Diviene così sempre più evidente che ogni soluzione è rinviata all’esito delle ormai prossime elezioni europee, che si terranno nel maggio 2019. Una nuova Commissione, espressione di una maggioranza nel Parlamento europeo ancora tutta da scoprire, dovrà affrontare un problema ormai ben noto in tutte le sue declinazioni, ma non per questo meno urgente.
Gli screzi di confine fra il nostro Paese e la Francia, nonché tra Croazia e Slovenia, le levate di scudi della vicina Austria, i vivaci scambi di vedute con la Germania sulle modalità di riallocazione dei migranti e il recente accordo tra Germania e Grecia non devono far riaffiorare quei germi di disgregazione e di declino, di reciproca diffidenza che hanno segnato in passato la storia dell’Europa.
La speranza è che l’inverno che sta per iniziare non sia troppo lungo e che la primavera segni il risveglio delle ragioni dell’Europa. L’accoglienza si nutre del dialogo e consente, in un reciproco arricchimento, di affrontare al meglio le nuove sfide. Ma per far questo l’Italia, che già tanto e bene ha fatto, non può e non deve rimanere sola.
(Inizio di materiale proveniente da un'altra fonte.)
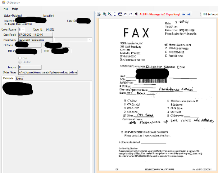Go to the previous fax page
Image resolution: width=218 pixels, height=173 pixels.
(x=184, y=14)
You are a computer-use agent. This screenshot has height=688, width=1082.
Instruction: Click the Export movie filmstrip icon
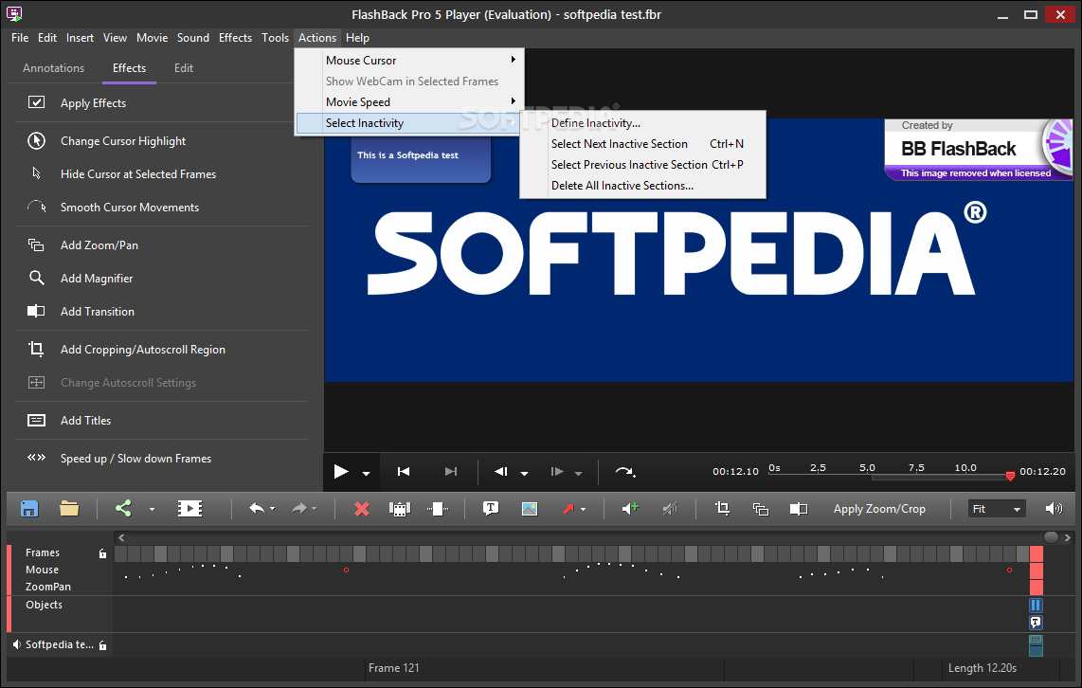coord(189,509)
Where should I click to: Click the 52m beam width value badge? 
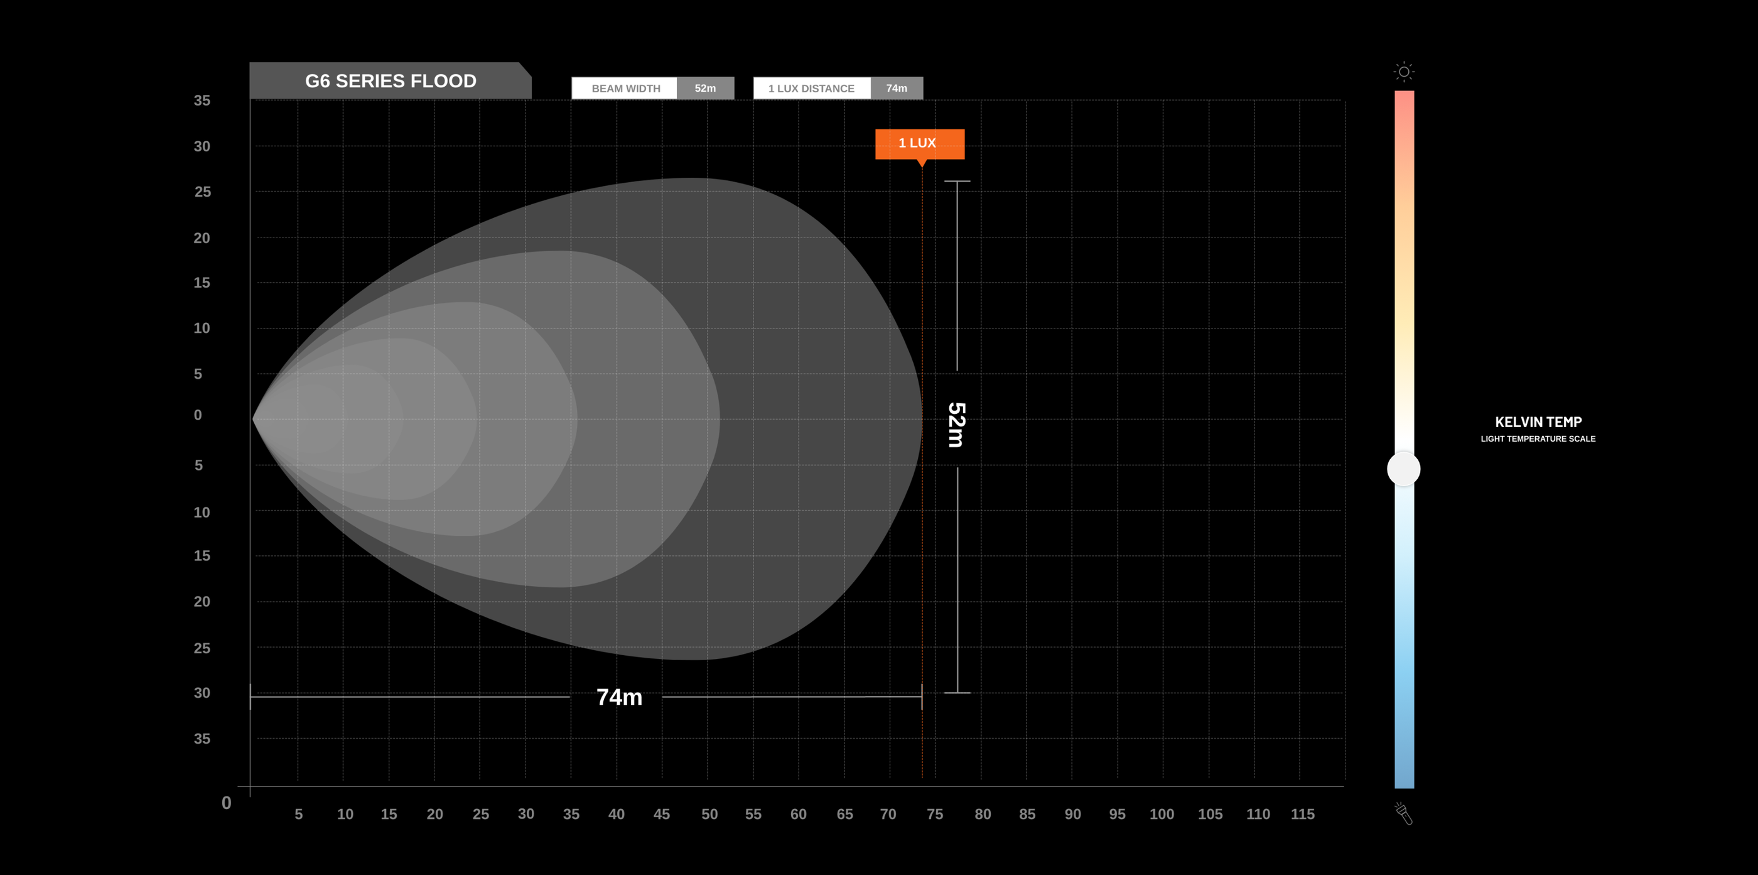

Quanto accaduto è un fenomeno epocale di fronte al quale sono possibili due scelte: l’una, impossibile, è di far finta che non esista il fenomeno; l’altra, in effetti l’unica che rimane, è di affrontarlo “con senso di realtà e di responsabilità”[5], nella consapevolezza che per governare il fenomeno migratorio occorre “una gestione comune, perché soltanto l’Unione può gestire in maniera ordinata ed efficace la riammissione nei Paesi di origine di coloro che non hanno titolo per essere accolti; soltanto l’Unione può decidere l’accoglienza in tutta l’Unione di coloro che hanno diritto all’asilo; soltanto l’Unione può gestire accordi con i Paesi di origine e transito, sotto ogni profilo del fenomeno” [6].
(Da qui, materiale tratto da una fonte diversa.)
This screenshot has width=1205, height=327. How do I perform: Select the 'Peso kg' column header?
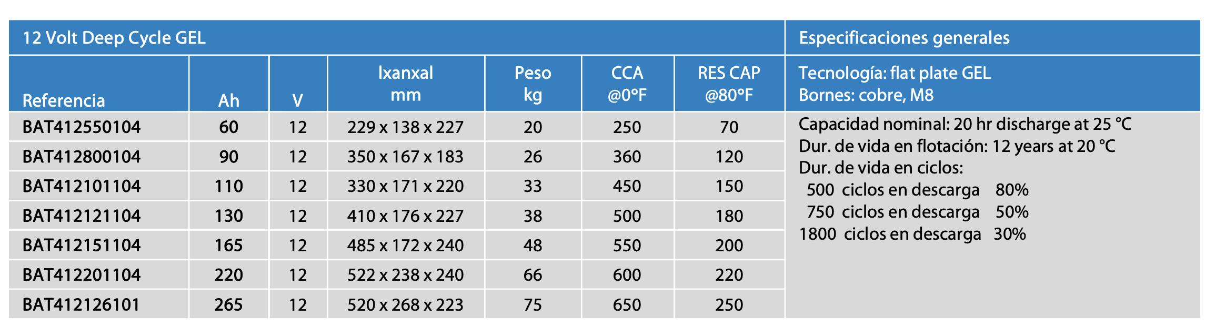click(533, 84)
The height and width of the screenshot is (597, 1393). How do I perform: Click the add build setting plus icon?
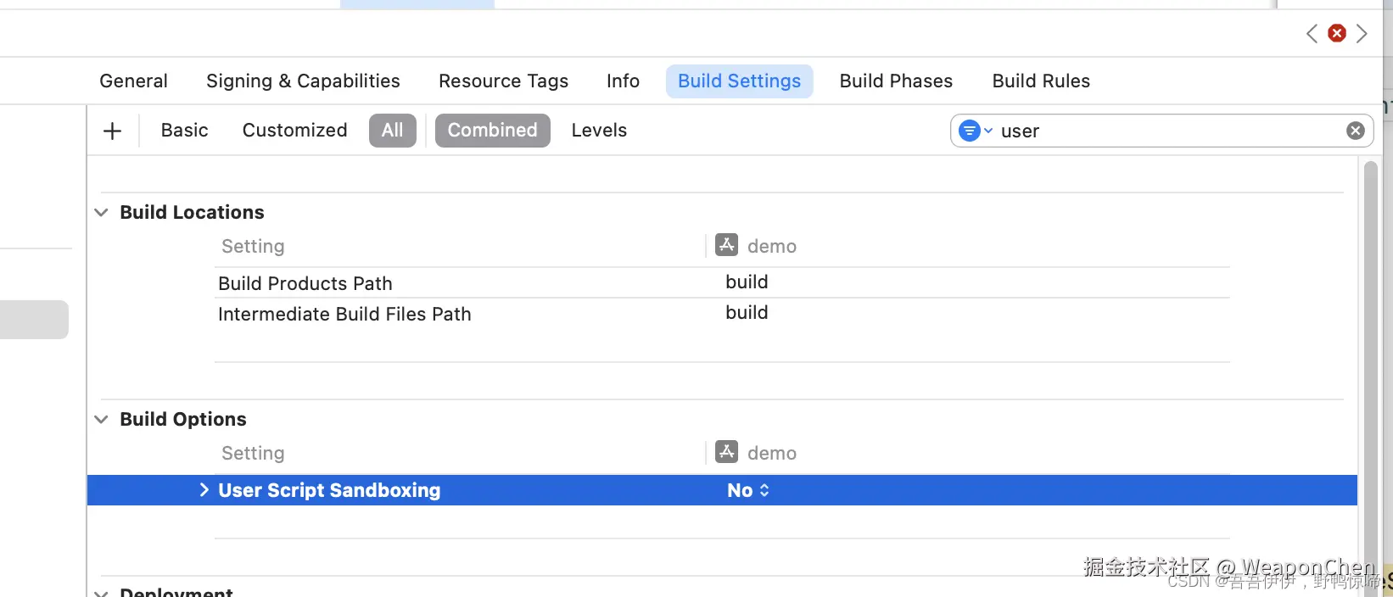(112, 131)
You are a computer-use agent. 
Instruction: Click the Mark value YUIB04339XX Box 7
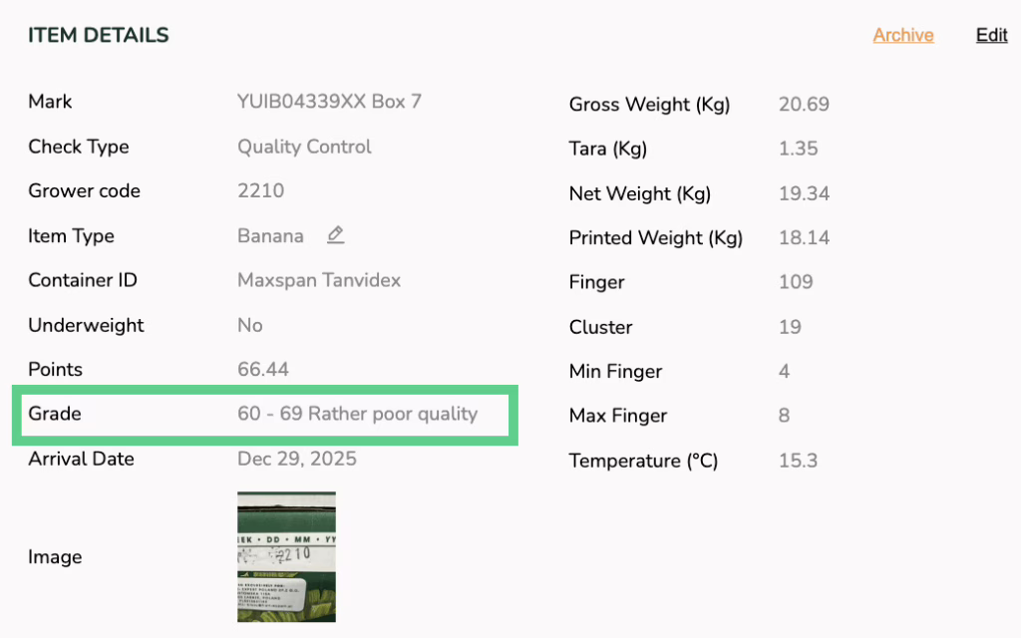[x=329, y=102]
In conclusione, la scelta irrinunciabile compiuta sessanta anni or sono di sottoscrivere i Trattati di Roma impone oggi come allora, per i sei Paesi fondatori, ma anche per i ventidue che si sono nel tempo aggiunti, che il conseguimento del bene comune avvenga attraverso scelte condivise e responsabili nel rispetto dei diritti non solo economici, ma anche e soprattutto sociali e della persona, sanciti nei Trattati europei, nella nostra Costituzione e nelle fonti internazionali che essa richiama.
Il prevedibile fallimento del Global Compact sulle Migrazioni nella conferenza di Marrakech del prossimo dicembre segna il tramonto – forse definitivo – della capacita delle Nazioni Unite di dare una risposta al fenomeno migratorio a livello globale, lasciando come unica strada percorribile quella a livello europeo.
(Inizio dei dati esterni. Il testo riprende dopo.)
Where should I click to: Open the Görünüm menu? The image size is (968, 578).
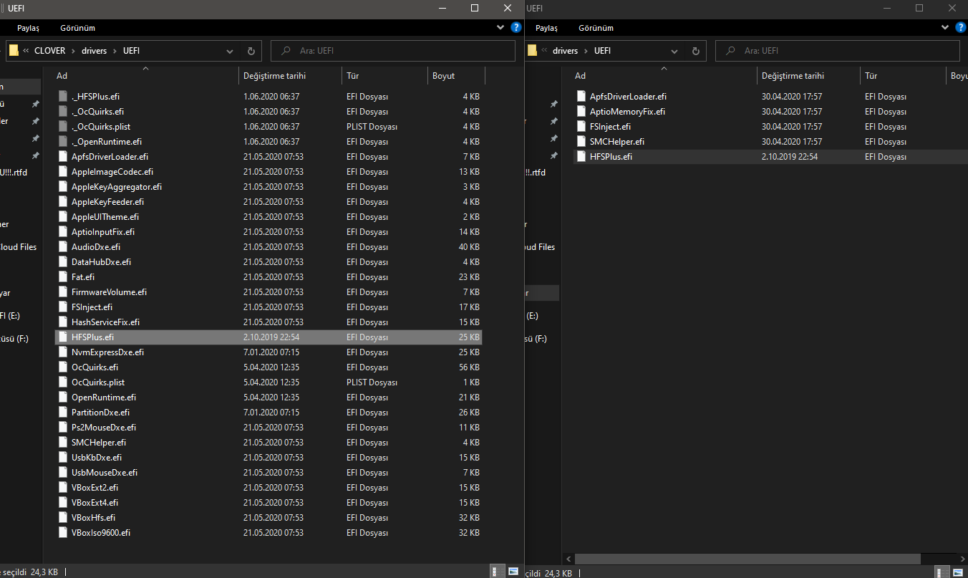pyautogui.click(x=77, y=27)
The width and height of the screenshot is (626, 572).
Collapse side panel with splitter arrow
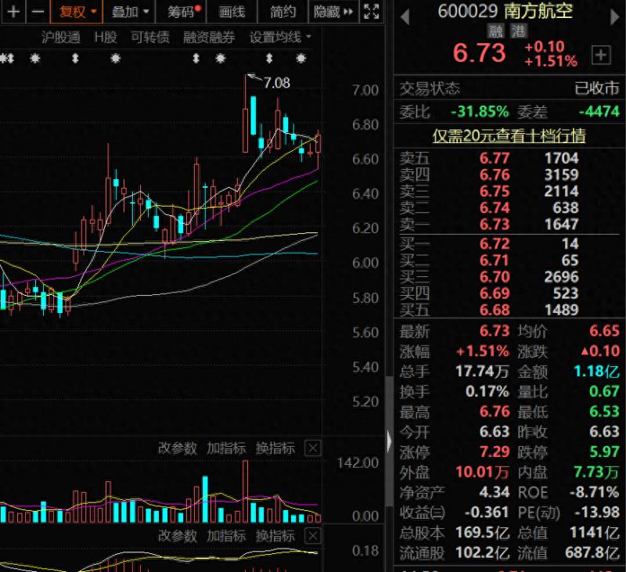[x=389, y=441]
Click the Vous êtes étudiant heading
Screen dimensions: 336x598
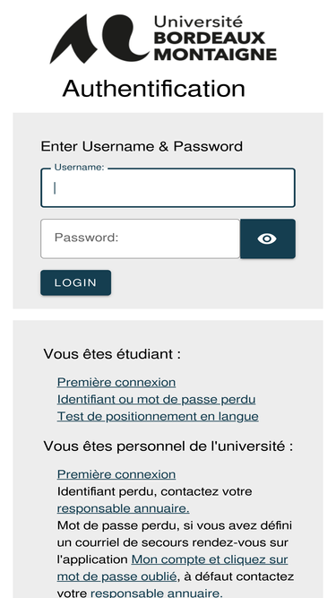[112, 354]
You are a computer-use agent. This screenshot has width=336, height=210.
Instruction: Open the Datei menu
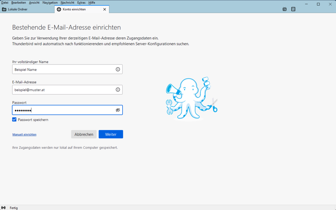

L’auspicio è che si giunga finalmente a riscrivere le regole di una politica migratoria autenticamente ispirata ai valori costitutivi dell’Europa, quale casa comune delle varie identità nazionali, che metta in atto il principio di solidarietà e di una equa ripartizione delle responsabilità tra tutti gli Stati membri, e che, nel rispetto dei diritti fondamentali della persona, sappia rispondere alle insicurezze identitarie, oltre che materiali, dei cittadini.
Maria Caterina Baruffi, Professore ordinario di Diritto internazionale
[1] Il 28.11.2018 il decreto sicurezza è stato approvato definitivamente dalle Camere.
[2] Corte di Cassazione, sezioni unite, 13.9 – 9.11.2018, n. 20755.
[3] Trattato sul funzionamento dell’Unione europea, titolo V, capo 2, artt. 77-80.
[4] Decisioni del Consiglio 2015/1523, del 14 settembre 201; e 2015/1601, del 22 settembre 2015 (modificata dalla decisione del Consiglio 2016/1754, del 29 settembre 2016), entrambe relative alle misure temporanee nel settore della protezione internazionale a beneficio dell’Italia e della Grecia.
[5] Presidente Mattarella, discorso 20/6/2016 Roma.
[6] Presidente Mattarella, discorso 15/9/2017, La Valletta.